Şizoid kişilik özellikleri gösteren kişiler bakımveren ile kurduğu ilk ilişkide; yenilme, yutulma, işgal edilme, bozulma, ele geçirilme gibi duygular yaşantılayabilir. Şizoid kişi pek çok duygunun kendi içinde var olduğunun da farkında değildir, sanki bütün duygular dış dünyaya aitmiş gibi hisseder. Bu nedenle dış dünya onun için yutan, yok eden, mahveden bir yerdir. Kendi duygusal ihtiyaçlarından o kadar uzaktır ki açlık duygusunu dahi yeterince hissetmediği için fiziksel olarak zayıf ve cılız bir görünüme sahip olabilirler. Yine benzer bir şekilde duygularını kalın duvarlar arkasında tutmayı başardıkları için sosyal ortamlarda olabildiğince nazik, sakin ve saygı dolu insanlar olarak tanımlanırlar.
Savunmalar
Şizoid kişilik özellikleri gösteren bireylerde en sık rastlanan savunma geriçekilmedir. Bunun dışında içe atma, yansıtma, idealizasyon ve değersizleştirme gibi savunmaları da kullanabilmektedir. Bu bireyler bir stres altındayken sadece dışsal uyaranlardan değil kendi duygulanımlarından da geri çekilebilirler. Dış dünyadan gelen uyarımlara algısal olarak açık olsalar da buna karşın bazen donuk, durgun ve uygunsuz bir tepki gösterebilirler.
Nesne ilişkileri
Şizoid kişiler ilişkiler üzerinde yakınlık-uzaklık, korku ve sevgi üzerinde çatışmalar yaşayabilir. Bu kişiler her ne kadar bir ötekine yakınlığa ihtiyaç duysa da ilişkilerde yutulacağı tehdidini hisseder. Kendini korumak adına diğerleri ile arasına mesafe koymaya çabalar ama aynı zamanda da yalnızlık duygularından şikayetçi olurlar. Hissettikleri duygu “yalnızım bana yaklaş, ama benden uzak da dur, çünkü işgal edilmekten de bir o kadar korkuyorum” şeklindedir. Cinsel yakınlaşma sırasında da işlevsel bir cinselliği olsa da duygusal anlamda partnerine karşı donuk ve uzak yaklaşabilir. Çünkü buradaki yakınlıkta da kişilerin iç-içe olma hali onda yutulma duygusuna temas eder ve bundan korkar.

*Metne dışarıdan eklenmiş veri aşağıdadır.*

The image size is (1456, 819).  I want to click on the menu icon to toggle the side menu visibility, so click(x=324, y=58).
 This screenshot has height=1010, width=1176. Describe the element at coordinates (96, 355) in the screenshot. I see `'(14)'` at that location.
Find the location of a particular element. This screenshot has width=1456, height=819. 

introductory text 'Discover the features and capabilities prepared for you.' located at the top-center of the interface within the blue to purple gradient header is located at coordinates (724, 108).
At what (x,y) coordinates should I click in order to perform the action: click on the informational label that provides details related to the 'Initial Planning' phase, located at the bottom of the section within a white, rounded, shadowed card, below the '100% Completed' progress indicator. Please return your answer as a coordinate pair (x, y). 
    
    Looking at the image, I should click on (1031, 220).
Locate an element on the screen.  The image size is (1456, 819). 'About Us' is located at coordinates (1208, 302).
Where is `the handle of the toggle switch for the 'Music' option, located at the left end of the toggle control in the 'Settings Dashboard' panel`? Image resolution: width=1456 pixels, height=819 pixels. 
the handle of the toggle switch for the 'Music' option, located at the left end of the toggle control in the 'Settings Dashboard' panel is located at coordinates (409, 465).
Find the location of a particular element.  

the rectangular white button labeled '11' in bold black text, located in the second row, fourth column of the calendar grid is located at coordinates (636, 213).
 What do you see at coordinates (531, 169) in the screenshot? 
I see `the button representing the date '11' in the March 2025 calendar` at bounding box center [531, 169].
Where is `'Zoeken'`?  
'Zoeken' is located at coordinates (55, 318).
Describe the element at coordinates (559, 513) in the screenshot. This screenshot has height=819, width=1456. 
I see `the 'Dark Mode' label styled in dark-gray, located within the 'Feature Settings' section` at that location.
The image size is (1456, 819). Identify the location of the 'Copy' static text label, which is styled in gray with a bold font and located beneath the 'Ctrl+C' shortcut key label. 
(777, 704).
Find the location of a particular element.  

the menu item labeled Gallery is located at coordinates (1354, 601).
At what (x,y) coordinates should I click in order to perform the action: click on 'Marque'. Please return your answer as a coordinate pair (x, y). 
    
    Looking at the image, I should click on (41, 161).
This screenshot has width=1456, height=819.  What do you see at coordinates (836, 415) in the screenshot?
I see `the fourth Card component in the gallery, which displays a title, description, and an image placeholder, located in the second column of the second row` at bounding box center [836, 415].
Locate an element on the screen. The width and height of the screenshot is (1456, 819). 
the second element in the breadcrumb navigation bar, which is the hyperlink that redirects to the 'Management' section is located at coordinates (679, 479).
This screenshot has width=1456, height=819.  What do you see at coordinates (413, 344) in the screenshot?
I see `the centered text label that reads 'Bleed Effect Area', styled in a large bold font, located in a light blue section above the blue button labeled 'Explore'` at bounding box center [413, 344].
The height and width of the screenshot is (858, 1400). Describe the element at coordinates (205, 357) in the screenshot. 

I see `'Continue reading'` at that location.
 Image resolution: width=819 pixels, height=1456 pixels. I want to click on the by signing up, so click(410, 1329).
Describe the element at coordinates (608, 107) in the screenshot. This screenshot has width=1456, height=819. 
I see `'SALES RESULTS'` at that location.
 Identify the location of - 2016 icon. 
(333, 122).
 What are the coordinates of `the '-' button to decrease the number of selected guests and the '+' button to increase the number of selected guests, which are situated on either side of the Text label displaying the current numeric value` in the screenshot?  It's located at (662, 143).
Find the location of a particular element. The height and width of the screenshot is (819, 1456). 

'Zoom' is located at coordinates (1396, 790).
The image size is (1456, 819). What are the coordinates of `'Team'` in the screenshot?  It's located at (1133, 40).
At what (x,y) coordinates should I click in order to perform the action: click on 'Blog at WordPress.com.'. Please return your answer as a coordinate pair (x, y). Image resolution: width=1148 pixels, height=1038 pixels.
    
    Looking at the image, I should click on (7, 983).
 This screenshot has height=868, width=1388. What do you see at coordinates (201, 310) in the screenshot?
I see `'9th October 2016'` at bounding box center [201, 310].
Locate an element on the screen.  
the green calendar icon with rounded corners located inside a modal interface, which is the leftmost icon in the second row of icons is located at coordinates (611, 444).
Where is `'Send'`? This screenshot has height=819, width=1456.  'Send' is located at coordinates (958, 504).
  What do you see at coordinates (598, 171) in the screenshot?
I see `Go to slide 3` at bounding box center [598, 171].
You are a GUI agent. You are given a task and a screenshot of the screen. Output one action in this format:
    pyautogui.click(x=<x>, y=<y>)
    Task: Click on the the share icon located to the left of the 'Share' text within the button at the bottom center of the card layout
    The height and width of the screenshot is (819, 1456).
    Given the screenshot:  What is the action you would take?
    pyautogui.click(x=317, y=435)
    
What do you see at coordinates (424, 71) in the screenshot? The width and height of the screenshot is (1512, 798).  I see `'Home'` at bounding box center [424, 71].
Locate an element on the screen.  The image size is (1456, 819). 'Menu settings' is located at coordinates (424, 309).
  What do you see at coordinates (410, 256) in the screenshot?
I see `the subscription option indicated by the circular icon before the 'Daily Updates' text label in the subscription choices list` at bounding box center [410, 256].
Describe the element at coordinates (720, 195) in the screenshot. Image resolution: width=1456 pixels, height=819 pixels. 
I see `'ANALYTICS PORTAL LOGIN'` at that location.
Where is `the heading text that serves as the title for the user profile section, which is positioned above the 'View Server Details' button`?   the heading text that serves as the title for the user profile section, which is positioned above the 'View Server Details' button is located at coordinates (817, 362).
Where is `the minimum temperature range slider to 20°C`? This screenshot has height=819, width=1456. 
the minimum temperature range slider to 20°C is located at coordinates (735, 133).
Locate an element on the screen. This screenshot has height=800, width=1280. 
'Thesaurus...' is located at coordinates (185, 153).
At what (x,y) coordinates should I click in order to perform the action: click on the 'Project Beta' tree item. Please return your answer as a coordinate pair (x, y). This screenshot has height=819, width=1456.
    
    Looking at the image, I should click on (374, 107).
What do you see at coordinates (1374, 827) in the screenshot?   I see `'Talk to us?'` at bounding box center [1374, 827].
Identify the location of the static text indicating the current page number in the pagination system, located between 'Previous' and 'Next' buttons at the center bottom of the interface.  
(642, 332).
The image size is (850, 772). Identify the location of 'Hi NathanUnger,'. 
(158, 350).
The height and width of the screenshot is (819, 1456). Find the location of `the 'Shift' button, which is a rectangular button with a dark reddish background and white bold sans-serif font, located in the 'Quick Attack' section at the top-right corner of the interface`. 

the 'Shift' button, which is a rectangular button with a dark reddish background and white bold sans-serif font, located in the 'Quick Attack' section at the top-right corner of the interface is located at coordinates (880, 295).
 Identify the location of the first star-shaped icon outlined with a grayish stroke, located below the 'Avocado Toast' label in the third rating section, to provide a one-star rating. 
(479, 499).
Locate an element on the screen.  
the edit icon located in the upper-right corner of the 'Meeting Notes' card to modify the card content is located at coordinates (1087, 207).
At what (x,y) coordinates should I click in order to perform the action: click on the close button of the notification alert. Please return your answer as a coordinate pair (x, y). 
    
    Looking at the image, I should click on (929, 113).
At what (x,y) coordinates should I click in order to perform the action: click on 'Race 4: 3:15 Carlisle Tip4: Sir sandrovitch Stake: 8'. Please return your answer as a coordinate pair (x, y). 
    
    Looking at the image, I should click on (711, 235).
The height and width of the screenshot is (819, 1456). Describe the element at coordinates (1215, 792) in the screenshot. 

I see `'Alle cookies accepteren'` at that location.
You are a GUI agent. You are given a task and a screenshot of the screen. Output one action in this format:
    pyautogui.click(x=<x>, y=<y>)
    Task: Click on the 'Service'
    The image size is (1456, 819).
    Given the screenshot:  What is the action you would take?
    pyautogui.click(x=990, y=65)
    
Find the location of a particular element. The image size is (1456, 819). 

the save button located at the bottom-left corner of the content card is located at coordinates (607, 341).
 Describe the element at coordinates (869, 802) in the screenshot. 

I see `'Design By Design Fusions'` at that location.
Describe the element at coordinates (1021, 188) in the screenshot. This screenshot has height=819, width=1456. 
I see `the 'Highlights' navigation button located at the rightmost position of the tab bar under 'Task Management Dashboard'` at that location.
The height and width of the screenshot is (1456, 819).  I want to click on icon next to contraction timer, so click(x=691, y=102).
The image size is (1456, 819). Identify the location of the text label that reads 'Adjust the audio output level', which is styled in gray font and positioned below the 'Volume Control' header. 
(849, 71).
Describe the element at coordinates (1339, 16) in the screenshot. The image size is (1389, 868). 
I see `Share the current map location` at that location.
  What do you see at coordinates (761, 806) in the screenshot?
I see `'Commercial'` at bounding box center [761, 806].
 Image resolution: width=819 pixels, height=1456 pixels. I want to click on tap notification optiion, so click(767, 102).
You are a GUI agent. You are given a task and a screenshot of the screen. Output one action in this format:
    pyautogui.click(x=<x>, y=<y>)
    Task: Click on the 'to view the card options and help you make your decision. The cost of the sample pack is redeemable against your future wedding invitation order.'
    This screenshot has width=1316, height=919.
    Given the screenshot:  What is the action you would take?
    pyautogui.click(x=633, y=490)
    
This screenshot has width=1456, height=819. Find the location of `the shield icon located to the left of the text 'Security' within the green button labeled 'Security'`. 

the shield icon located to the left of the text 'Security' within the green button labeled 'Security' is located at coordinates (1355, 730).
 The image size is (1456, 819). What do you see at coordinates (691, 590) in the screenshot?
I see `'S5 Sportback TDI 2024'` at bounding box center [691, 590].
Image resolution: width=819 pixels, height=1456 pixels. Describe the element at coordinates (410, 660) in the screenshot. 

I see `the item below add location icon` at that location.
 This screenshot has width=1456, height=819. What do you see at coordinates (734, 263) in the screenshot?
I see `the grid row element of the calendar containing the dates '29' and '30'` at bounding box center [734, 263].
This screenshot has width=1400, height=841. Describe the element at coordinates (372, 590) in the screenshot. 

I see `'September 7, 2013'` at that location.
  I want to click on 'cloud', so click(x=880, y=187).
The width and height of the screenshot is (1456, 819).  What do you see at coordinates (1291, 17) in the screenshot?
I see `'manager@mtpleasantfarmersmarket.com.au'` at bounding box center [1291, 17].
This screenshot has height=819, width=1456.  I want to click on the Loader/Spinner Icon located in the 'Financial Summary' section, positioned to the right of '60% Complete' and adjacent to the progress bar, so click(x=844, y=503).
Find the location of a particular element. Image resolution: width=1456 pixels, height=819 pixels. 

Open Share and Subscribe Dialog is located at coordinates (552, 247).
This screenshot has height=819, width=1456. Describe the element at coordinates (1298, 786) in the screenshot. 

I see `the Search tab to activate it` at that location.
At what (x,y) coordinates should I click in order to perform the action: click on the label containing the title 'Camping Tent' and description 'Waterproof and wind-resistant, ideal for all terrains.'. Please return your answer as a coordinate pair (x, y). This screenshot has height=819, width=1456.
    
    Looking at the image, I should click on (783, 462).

Bakımveren çocuğa karşı çok nufüz eden, aşırı yatırım yapan, aşırı denetleyen bir konumda olursa çocuk da bunun karşısında geriçekilmeye yönelebilir. Ayrıca bu özellikleri gösteren kişilerin ailelerinin genellikle baştan çıkarıcı, sınır ihlal edici, sabırsız ve eleştirel tutumlar sergileyen bir yapıda olduğu da gözlemlenmiştir. Duygusal olarak tutarlı olmayan tutumlarla büyütülmüş çocuk kendisini öfkeden ve içsel karmaşalardan korumak ve bununla baş etmek adına yine geriçekilme mekanizmasını kullanır.
Kendilik
Şizoid kişilik öteki kişilerin kendisi hakkında değerlendirmelerine veya kendisinin başkaları üzerindeki etkisine açıkça kayıtsız kalabilmektedir. Bunun aksine uyumlu tutumlar sergiler, ilişkilerinde uyumlu bir yapıda olur. Kendisini diğerlerinden güvende hissedeceği bir mesafede tutmaya çabalar. Şizoid kişiler de diğer kişilere sevgi veya ilgi gösterir fakat yine de kendini korumak adına güvenli alan belirler. Bu kişiler özsaygılarını çoğunlukla yaratıcı etkinlikler üzerinden korur. Bu kişiler yaratıcı çalışmalara ilişkin yüksek standartları olduğu için aynı zamanda da kendilerine karşı eleştirel tutum sergileyebilirler.
Özetle, şizoid özellikler gösteren kişiler yutulma endişesinden dolayı diğer kişiler ile yakınlık kurmaktan kaçınır, kendini güvenli bir mesafede tutar ve içsel fantezi dünyasına dönerek kendiliğini korumuş olur.